最終回に神宮球場を包んだ異様な空気
そして、2-1の1点差で迎えた最終回、優勝へのマウンドを託された中原。しかし、この回先頭の5番・一宮知樹(2年・八千代松蔭高)に左中間を破る二塁打を浴びる。さらに続く打者に死球を与えピンチを迎えた。
無死一、二塁となった一打サヨナラのチャンスに、慶應義塾大学の応援は最高潮に達する。これにより、スタンド全体も異様な空気に包また。当然、マウンド上の中原にかかる重圧も想像しがたいものがあっただろう。
しかし、このピンチでギアを入れ直した中原。続く3人の打者を渾身のストレートで空振りの三振に切って取ると、大きく天に向かい雄叫びを挙げた。
その優勝を決めた瞬間、マウンドの中原に関西大学の選手たちが集まる。試合終了の直前、両手をそっと組んで祈るように中原を見つめる米沢。その米沢の肩に手をかけて中原を見つめる百合澤の姿がベンチにあった。

小田監督は3本柱に絶対的な信頼を寄せていた-Journal-ONE撮影
“日本一の応援”から期待される大学野球の人気復活
1回戦から接戦を勝ち抜いた関西大学。米沢、百合澤、中原の3本柱の活躍はもちろん、選手やサポートメンバー、スタッフ全ての力を結集させて掴んだ栄冠だ。
その中で、1回戦から小田監督が常にコメントしていた、「日本一の応援、それを牽引する日本一の応援団があっての勝利。
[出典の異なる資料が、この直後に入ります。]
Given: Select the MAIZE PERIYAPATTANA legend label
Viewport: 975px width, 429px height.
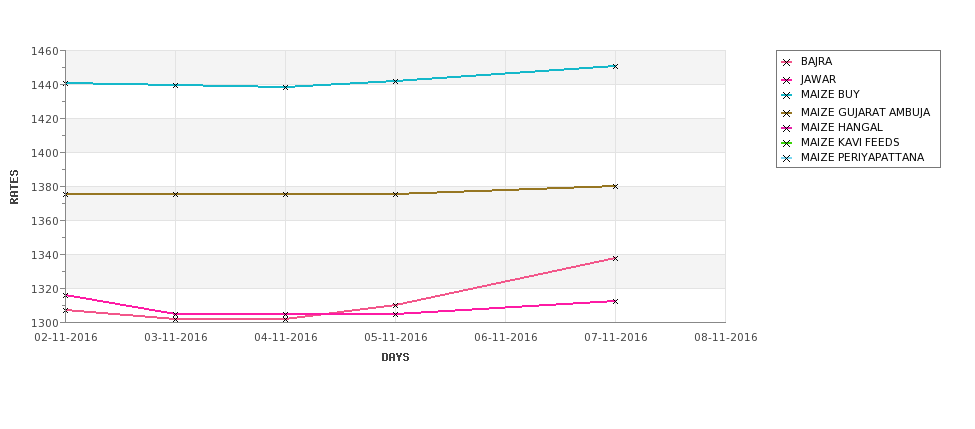Looking at the screenshot, I should [862, 157].
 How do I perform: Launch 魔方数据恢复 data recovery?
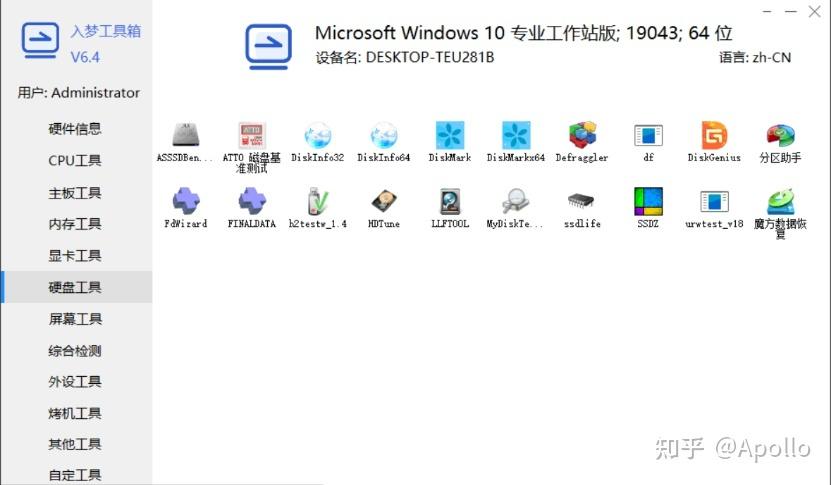780,203
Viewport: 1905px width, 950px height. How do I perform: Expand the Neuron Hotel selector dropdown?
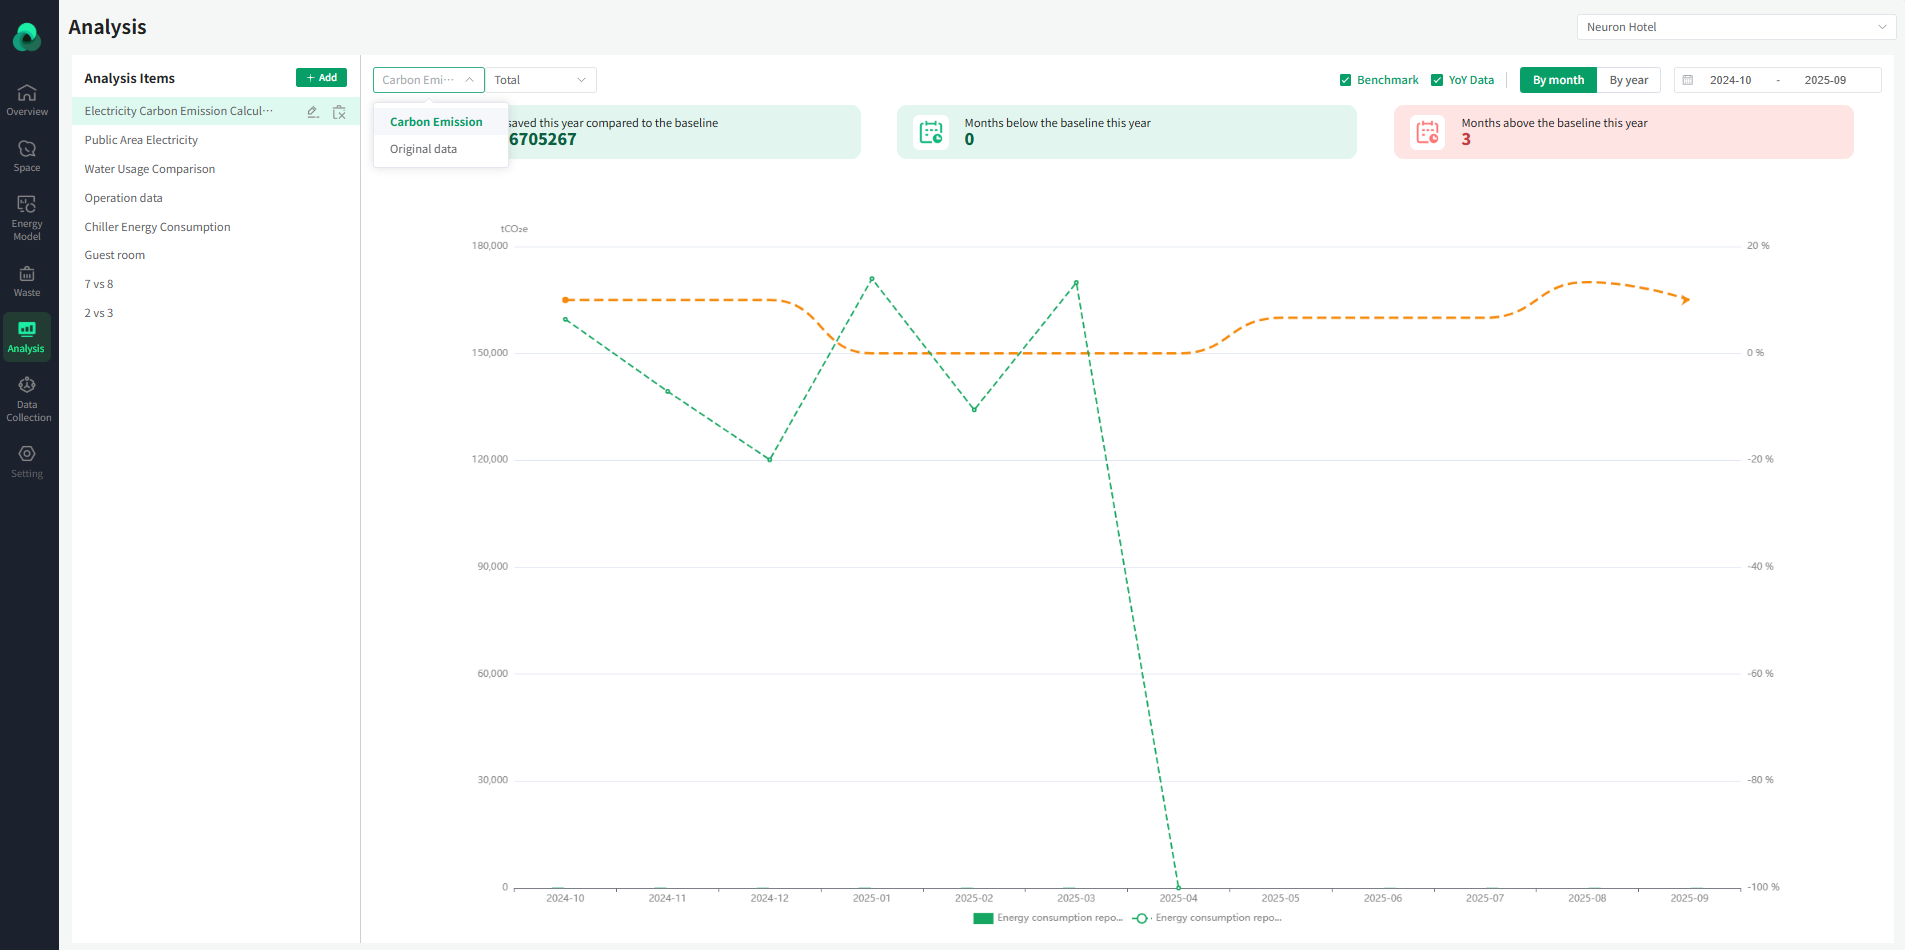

その日本一の応援席と一緒に学歌が歌えて幸せ。」という言葉が今大会を物語る。

関西大学大応援団を背に戦う選手たち-Journal-ONE撮影
かつて日本野球で最高の人気を博した大学野球。しかし最近、NPPはもちろん高校野球にも人気、知名度が押されている状況が続いている。
在校生、OBが一体となり選手たちを支え続けた関西大学の優勝に心からの拍手を送る。
それと同時に、全国から集まった大学生たちの熱い戦いが、生徒たちやOB、野球ファンにより愛されるきっかけになるのでは。と、期待を持たせるフィナーレとなった。